→ **Extracted entries**:
<<<<

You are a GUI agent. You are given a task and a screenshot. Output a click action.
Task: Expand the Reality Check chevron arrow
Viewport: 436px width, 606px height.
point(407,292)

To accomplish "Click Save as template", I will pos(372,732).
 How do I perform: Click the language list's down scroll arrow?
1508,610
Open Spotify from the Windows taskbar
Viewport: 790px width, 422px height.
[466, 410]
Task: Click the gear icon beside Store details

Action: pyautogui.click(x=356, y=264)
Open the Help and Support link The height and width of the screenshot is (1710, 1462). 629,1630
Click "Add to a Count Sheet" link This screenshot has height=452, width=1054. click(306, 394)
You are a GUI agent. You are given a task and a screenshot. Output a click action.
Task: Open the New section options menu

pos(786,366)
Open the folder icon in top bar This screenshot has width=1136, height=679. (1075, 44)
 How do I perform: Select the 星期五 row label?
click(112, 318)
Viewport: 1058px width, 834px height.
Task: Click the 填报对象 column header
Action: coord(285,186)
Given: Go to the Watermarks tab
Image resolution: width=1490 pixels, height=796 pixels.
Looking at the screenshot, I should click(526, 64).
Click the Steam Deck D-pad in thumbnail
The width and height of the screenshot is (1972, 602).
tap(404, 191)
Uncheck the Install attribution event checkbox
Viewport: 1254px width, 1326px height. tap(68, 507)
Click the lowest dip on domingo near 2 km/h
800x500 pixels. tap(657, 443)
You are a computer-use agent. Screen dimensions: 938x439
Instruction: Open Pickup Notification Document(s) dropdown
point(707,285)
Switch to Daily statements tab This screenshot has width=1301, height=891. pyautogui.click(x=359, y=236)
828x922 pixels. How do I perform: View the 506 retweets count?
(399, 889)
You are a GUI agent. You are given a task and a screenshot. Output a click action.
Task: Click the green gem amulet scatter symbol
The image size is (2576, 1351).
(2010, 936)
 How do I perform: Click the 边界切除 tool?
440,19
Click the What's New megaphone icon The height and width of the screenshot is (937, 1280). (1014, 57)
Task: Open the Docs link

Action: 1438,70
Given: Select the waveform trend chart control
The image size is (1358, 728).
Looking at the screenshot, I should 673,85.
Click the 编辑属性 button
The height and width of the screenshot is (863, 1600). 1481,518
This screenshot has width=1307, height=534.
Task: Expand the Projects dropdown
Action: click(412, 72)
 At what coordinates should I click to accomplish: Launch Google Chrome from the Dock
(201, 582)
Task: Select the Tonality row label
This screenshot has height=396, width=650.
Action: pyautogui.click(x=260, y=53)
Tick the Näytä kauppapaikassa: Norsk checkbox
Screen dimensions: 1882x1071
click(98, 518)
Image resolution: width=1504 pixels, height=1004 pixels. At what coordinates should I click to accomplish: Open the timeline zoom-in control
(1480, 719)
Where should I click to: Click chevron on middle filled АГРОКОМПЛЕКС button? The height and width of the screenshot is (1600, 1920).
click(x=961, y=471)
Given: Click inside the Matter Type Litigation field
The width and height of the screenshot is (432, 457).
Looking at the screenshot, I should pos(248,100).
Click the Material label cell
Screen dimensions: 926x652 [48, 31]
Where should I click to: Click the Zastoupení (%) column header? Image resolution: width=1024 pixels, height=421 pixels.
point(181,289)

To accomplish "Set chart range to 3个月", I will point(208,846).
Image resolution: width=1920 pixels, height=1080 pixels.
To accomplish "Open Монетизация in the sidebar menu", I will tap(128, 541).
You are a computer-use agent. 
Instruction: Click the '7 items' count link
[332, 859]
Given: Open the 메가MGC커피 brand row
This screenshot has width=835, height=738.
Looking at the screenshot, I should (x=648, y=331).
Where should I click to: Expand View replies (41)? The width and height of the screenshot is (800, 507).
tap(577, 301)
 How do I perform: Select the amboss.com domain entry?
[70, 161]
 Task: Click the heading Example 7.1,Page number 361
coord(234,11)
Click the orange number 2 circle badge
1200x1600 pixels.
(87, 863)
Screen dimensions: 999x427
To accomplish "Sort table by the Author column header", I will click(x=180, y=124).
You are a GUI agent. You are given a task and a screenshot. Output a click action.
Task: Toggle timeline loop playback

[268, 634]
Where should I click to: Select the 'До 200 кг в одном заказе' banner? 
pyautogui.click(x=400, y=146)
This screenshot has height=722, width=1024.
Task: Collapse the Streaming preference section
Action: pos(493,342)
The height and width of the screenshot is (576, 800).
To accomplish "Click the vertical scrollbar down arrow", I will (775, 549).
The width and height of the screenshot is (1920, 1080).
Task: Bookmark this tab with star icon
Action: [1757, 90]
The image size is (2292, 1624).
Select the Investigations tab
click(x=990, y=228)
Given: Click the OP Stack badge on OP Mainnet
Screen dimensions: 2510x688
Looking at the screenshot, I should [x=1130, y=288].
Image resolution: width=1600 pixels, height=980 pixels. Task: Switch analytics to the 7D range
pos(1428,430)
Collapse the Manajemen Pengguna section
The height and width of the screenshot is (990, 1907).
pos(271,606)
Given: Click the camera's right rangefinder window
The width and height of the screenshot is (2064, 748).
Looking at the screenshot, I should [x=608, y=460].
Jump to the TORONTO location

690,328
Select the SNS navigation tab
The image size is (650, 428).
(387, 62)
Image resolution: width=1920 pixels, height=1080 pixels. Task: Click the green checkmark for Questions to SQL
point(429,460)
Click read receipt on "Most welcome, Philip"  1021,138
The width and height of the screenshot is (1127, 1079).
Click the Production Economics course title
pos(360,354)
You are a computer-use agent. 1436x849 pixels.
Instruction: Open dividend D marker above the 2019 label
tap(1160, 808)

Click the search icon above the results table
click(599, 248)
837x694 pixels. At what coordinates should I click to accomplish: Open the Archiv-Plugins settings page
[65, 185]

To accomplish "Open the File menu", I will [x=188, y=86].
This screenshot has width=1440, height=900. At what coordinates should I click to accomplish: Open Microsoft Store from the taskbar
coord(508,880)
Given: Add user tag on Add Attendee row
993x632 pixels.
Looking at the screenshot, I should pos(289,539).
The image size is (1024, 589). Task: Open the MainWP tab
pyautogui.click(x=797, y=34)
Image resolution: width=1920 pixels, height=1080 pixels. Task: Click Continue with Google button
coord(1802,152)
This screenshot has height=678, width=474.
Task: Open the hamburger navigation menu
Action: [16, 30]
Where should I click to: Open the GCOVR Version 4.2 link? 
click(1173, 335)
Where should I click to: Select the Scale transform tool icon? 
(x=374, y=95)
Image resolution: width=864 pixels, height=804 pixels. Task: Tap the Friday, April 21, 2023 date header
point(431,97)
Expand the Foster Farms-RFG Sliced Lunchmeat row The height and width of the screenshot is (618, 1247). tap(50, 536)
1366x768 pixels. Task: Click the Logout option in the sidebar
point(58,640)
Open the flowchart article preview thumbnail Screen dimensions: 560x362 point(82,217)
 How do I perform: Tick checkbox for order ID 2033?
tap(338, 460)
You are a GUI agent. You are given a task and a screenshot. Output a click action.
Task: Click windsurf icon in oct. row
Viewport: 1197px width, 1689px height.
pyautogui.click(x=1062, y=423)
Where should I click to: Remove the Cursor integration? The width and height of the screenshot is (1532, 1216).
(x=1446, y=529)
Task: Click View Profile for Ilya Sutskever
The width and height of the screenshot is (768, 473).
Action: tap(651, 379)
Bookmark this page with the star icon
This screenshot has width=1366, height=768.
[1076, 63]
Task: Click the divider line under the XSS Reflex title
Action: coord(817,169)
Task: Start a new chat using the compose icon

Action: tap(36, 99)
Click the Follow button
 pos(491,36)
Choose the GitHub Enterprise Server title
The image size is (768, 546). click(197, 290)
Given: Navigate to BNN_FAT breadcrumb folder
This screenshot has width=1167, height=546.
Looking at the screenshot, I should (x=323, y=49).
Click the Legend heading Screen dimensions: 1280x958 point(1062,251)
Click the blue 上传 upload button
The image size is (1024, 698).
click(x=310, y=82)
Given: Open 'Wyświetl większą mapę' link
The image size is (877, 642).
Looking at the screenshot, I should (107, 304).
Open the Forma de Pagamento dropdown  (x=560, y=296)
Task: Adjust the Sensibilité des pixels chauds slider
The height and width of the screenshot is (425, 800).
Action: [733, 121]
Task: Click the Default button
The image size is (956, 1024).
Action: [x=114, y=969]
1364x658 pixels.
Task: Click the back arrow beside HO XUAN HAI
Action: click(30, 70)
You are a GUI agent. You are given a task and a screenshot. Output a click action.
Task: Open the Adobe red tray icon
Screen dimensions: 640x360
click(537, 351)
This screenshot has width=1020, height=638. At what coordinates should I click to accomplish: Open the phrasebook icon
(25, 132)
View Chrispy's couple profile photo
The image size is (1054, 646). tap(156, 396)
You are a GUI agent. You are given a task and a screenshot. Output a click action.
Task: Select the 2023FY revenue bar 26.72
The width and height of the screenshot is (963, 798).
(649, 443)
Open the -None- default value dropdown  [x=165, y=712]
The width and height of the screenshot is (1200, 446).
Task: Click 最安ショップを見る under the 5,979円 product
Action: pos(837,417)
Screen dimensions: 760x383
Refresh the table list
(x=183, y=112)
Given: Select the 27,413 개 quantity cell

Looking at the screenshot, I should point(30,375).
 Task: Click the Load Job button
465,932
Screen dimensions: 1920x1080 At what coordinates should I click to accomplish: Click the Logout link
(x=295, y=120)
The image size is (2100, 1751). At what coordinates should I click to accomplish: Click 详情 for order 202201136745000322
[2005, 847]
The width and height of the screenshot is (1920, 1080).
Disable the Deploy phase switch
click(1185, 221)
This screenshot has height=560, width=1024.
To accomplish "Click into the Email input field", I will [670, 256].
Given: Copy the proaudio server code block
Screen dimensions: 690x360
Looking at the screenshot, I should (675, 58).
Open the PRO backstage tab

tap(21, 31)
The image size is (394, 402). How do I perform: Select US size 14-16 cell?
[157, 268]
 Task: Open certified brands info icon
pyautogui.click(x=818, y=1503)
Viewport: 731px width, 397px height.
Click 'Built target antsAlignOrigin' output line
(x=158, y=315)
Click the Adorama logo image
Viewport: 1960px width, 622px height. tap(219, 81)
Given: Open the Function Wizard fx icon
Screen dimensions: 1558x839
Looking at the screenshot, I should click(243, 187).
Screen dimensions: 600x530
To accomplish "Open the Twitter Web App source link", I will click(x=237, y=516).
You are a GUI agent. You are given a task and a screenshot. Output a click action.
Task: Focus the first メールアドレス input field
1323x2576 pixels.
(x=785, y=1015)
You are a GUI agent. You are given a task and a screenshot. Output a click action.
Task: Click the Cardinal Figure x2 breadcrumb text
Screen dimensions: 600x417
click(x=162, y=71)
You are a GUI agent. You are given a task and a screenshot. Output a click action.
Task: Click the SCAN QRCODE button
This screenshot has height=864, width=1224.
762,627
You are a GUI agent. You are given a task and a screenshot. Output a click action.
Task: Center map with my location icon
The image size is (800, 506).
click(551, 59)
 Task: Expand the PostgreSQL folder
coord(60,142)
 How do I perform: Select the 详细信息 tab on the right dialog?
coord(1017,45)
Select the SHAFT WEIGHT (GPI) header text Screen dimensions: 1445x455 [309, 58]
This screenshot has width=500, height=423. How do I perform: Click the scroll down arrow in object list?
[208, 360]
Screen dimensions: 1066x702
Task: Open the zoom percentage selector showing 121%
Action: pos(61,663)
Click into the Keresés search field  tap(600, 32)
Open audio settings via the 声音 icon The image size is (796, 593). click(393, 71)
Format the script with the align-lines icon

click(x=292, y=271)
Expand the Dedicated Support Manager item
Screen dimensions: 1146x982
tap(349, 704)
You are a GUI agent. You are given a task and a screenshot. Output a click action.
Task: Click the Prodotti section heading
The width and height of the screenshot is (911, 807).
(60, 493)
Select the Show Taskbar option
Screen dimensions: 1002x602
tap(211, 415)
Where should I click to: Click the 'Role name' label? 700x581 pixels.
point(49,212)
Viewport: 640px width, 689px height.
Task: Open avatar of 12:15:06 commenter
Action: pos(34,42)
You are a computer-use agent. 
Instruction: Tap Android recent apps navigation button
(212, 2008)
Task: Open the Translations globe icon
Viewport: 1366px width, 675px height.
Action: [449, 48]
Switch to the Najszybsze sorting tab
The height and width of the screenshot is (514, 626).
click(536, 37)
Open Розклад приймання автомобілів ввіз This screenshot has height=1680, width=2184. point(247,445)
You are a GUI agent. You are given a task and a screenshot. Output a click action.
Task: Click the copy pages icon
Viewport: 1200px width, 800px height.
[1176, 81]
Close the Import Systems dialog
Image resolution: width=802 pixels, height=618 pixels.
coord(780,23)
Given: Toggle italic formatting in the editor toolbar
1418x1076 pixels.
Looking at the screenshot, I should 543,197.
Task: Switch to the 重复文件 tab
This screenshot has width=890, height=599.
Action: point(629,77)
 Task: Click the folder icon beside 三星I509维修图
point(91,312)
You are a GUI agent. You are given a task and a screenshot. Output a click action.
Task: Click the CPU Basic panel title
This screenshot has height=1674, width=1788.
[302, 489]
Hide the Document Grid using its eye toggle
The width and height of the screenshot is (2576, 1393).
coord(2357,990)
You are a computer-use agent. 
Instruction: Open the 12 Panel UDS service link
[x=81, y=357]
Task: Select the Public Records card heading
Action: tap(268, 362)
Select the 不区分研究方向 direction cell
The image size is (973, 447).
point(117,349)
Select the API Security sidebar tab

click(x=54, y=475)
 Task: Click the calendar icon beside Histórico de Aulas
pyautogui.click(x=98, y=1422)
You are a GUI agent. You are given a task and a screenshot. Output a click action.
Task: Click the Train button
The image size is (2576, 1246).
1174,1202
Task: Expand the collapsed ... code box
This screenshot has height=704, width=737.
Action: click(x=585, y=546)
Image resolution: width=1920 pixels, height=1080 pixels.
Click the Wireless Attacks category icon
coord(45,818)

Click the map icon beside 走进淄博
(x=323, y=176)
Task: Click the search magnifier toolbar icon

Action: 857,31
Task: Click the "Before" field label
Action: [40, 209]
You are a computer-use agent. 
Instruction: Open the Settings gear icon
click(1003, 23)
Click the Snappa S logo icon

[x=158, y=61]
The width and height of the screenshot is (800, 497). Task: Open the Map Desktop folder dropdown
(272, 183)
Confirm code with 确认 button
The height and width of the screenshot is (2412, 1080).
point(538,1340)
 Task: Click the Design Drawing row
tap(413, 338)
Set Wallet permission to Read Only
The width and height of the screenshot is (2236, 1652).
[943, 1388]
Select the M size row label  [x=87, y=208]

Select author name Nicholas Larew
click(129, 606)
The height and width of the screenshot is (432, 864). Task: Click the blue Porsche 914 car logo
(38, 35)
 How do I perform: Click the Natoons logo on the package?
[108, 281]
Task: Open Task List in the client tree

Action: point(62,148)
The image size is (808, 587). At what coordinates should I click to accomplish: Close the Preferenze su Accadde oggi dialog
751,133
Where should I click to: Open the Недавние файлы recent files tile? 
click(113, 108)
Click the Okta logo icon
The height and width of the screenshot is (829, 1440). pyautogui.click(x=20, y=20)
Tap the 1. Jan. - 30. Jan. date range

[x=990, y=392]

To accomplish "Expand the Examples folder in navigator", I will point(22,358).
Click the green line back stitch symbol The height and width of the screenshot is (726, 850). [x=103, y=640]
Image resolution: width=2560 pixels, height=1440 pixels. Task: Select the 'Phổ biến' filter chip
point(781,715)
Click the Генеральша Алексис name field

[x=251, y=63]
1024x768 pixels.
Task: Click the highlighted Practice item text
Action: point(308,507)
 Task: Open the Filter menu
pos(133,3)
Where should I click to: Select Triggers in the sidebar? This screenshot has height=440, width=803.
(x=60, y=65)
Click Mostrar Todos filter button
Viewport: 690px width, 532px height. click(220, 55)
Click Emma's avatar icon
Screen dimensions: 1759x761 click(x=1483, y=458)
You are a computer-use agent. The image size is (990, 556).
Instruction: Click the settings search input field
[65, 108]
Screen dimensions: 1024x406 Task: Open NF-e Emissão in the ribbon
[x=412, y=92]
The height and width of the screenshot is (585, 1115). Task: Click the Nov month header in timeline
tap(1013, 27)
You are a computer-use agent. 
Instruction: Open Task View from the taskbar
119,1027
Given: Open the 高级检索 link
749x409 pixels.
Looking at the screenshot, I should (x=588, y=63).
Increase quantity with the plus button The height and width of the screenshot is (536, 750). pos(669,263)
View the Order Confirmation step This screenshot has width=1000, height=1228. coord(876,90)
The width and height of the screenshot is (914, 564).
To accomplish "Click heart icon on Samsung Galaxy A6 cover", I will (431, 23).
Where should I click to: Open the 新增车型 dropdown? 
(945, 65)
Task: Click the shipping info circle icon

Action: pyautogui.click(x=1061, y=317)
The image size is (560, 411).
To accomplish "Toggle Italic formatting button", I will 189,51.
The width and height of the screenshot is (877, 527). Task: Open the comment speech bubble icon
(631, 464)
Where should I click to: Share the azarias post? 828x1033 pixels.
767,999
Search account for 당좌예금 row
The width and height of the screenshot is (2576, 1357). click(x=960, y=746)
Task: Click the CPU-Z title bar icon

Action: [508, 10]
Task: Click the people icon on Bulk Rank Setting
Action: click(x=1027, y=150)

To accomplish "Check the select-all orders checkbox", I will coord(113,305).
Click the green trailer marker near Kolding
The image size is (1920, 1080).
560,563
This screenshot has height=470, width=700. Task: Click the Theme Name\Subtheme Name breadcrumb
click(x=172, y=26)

>>>>

→ **What you will do**: Could you update the lines from the first one up to and including the line with "I will pos(372,732)." by replacing "chevron arrow" with "caret icon" and leaving everything else unchanged?

→ **Task response**:
You are a GUI agent. You are given a task and a screenshot. Output a click action.
Task: Expand the Reality Check caret icon
Viewport: 436px width, 606px height.
point(407,292)

To accomplish "Click Save as template", I will pos(372,732).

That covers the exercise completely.